Konteyner taşımacılığı artıkça, yıllar geçtikçe gördük ki; aslında konteyner taşımacılığı, herhangi bir ürünün seyahatinden çok daha derin bir denklemmiş. Bunu kısa yoldan anlatabilmek için Ekonomist David Friedman'ın gözleminden bir örnek vereceğim. ABD için araba üretmenin iki yolu vardır. Arabaları Detroit'te üretebilir ya da Iowa'da geliştirebilir. Şöyle ki, arabaları Iowa'da geliştirmek, buğdayı Toyota'ya dönüştüren özel bir teknoloji gerektirir. Iowa’daki buğdayı gemilere yükler, Pasifik Okyanusuna gönderir. Kısa bir süre içerisinde gemiler, üzerlerinde Toyota'larla geri dönerler.
Pasifik'te buğdayı Toyota'ya dönüştürmek için kullanılan teknolojiye "Japon" diyebiliriz. Bu halde, Detroit'teki araba işçileri ile Iowa'daki çiftçiler direk rekabet içindedir. Gün gelir de Japon arabalarındaki ithalat sınırlandırılırsa, bu adım araba işçilerine yardım edecektir ama çiftçileri de yaralayacaktır. Kısacası konteyner ticareti daha dinamik hale getirirken, ülkelerin ötesinde şehirler arasında dahi rekabeti artırmıştır.
Ticaret bu şekilde ilerlerken, yaşanan Pandemi sayesinde talep odaklı sistemin yaratabileceği hasar tecrübe edildi. Hem de epey sert biçimde. Aslına bakarsak, Pandemi'nin öğretilerinden birisi de ekonomilerde elastikiyet eksikliği olduğudur. Gördük ki "Just-in-time inventory system" yani malzemenin tam zamanında teminine dayalı stok felsefesi sistematik problem olmadığı sürece iyi işliyormuş.

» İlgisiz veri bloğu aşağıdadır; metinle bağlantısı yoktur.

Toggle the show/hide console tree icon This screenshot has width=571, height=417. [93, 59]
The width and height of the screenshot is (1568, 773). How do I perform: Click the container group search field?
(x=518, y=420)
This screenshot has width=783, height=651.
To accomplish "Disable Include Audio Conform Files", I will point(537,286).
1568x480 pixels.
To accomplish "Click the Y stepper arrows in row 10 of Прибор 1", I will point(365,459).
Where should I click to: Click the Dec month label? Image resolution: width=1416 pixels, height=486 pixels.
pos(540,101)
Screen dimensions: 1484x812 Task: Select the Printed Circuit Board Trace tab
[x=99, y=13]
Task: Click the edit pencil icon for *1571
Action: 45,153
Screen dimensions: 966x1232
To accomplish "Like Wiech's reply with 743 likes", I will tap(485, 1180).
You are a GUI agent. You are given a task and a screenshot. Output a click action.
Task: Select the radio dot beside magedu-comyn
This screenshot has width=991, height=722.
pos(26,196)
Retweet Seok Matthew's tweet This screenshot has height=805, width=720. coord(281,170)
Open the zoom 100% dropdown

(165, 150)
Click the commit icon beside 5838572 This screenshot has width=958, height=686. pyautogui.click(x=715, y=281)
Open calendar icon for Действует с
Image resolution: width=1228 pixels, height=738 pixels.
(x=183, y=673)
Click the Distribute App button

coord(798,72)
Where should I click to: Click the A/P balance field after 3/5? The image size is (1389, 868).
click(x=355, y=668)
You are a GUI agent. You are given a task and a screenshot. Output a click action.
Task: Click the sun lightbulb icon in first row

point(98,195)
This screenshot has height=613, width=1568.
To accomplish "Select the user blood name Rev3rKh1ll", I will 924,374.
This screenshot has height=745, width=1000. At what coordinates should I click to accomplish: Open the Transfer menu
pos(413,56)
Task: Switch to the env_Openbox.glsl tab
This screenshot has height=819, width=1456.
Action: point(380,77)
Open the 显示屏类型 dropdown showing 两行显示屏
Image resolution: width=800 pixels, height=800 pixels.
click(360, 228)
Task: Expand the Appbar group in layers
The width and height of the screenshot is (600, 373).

Kısa bir hatırlatma yapalım; bu felsefe, malzemelerin taşıma mesafelerini azaltarak stok oluşmasını önlemeyi hedeflemektedir. Yani A ürününü üretmek için B ürününe, bunu da üretmek için C ürününe ihtiyaç var ise küçük bir tedarik sıkışıklığının büyük sonuçları olabiliyor. Bir üründe yaşanan büyük bir sorun, herhangi bir ekonomi için küçük bir problem olmalıdır. Ama öyle değilmiş! Pandemi JIT felsefesini derinden yaraladı. Rekabet yaratarak fiyatlarda düşüş yaratması beklenen felsefe bir anda kıtlık sebebi olup fiyatları tırmandırdı. Fiyatlar toplu şekilde yükselmeye başlayınca da enflasyon arttı.
Şu sıralar görüyoruz ki, konteyner küreselleşmenin yapı taşı değilmiş.
Konteyner taşımacılığı son sürat devam ediyor, ona olan ihtiyaç Pandemi döneminde sınandı. Ama "küreselleşmenin yapı taşı" kavramını biraz abartmışız. Neden mi? Konteyner taşımacılığı bir ihtiyaç olarak dünya ticaretindeki rolünü koruyor, ama yarattığı felsefe yara aldı. Diğer taraftan ise elle tutamadığımız ürünler; hizmet, tecrübe, yetenek vb. unsurların ön plana çıktığını görüyoruz. Şu sıralar ülkeler arası, şirketler arası bağların bir bölümü bu elle tutamadığımız değerler üzerinden kuruluyor, bunlar süratle yer değiştiriyor. 2010-2019 yılları arasında, uluslararası ticaret içindeki hizmet, fikri mülkiyet ve eğitimin payı gittikçe yükselmektedir. Hatta mal ticaretine kıyasla iki kat arttığı söylenebilir.
Büyük fotoğrafa baktığımızda; Rusya Ukrayna savaşına rağmen, küresel bağların devam ettiği görülüyor. Ama 1900'lerin sonundaki gibi mal ticaretinden ziyade bilgi-beceri gibi unsurlar öne çıkmaya başladı. İnovasyonlar krizleri takip eder. 1970'lerdeki yokluk, daha fazla ürünün daha süratli seyahat etmesini sağlayan konteyner sürecini doğurdu. Kimileri Pandemi ertesinde Babil'in çöküşünün başlangıcı gibi küreselleşmenin de sonu başlayacak diyordu.
Görünen o ki, küreselleşme kaldığı yerden devam edecek, konteyner taşımacılığı da yoluna devam edecek ama yola yeni katılanlar da var. Küreselleşmenin ilk yıllarındaki yoğun mal ticaretinin kabuğunu kırarak değişim gösterdiğini görüyoruz.
Burada yer alan bilgi, yorum ve tavsiyeler yatırım danışmanlığı kapsamında değildir.